# How do I get started in the cooking career?



## sylencer (Dec 3, 2015)

Hi everyone,

I am 19 years old and I like to cook food. In fact I am really passionate about what I am doing in the kitchen to the point where I want to pursue a career as a chef. Here's my problem: I only have a level 2 (GCSE) Qualification and have never worked in a professional kitchen or been to Culinary School. So here's my question:

How do I get started? Do I ask local restaurants for an application form/hand out my CV?
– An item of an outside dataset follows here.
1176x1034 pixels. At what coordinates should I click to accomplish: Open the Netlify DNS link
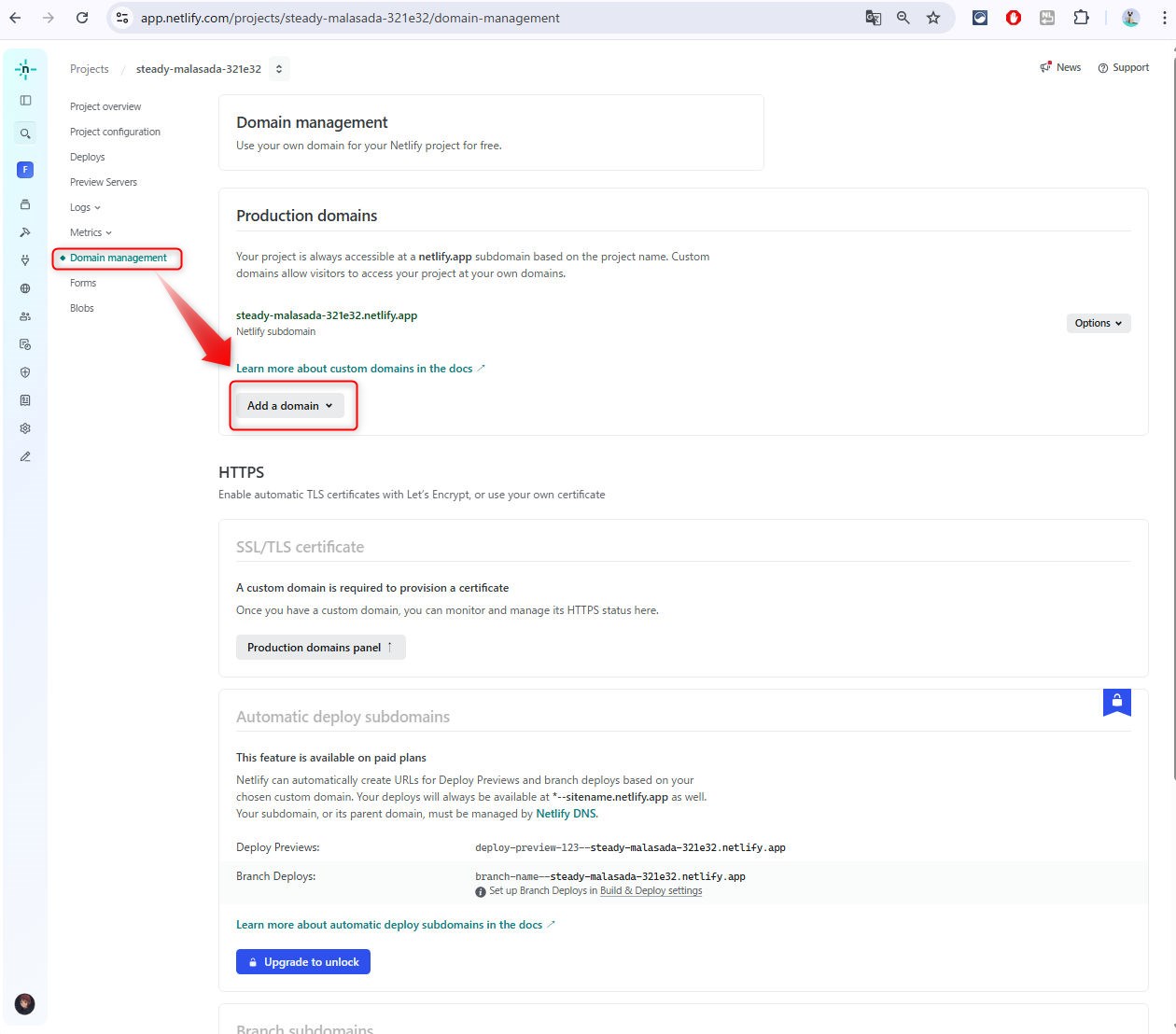tap(566, 814)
Any help that anyone could suggest would be massively appreciated.

Kind Regards.

Aspiring Cook/chef

Addam


----------



## muhammer (Dec 8, 2015)

Hello,I think if you are a cook,first you should decide how much do you want this job.Because the cook is very difficult job,I mean you must be very strong and patience.If you can accept every hard way,you can visit any restaurant or hotels and you can give your cv and information to them usually they can help you if this possible.If you entrance in this job in time you have many friends on chefs and familiar person.Sorry my english I hope you can what do you want.


----------



## chefwriter (Oct 31, 2012)

Find a local kitchen in a restaurant that serves food you are impressed by and apply for a job. Cooking at home and cooking in a restaurant are not the same thing so it is highly recommended that you get experience before confirming that you wish to cook as a career. You may start off as a dishwasher. That is usually where most people start.


----------



## Hank (Sep 8, 2015)

If I could offer some practical job seeking advice since you are a young adult, persistence is key to getting the job you want.  Don't just apply and be done with it.  Follow up.  A lot.  Find a couple place or two you really want to work, go in and apply, and then check back in a few days.  Be polite but persistent.  Follow up in a week or so, and every 5 to 7 days thereafter.  Try to make personal contact with someone that you can go back to.  Don't worry about making a pain in the butt of yourself, a hiring manager won't see it that way.  Managers are looking for hardworking, motivated employees and this is the message you are sending by following up repeatedly.  Eventually you will get a shot.  Good luck.

And I know it's not common among 20 somethings, but use the words please, thank-you, sir, and ma'am.  Seriously.


----------



## dreamshards8 (Dec 2, 2013)

Not only apply for jobs, but specifically tell the head chef you are interested in staging (a working interview that is often unpaid). Explain that you are inexperienced but are very passionate about learning. You need to realize that what you lack in experience you have to make up for by busting your ass in that kitchen. They are going to see if you can work well under pressure, follow direction, and are willing to put in the hours and dirty work. Don't be discouraged if the first chef shuts you down. If you aren't determined chances are you will not get the cooking experience you are looking for.


----------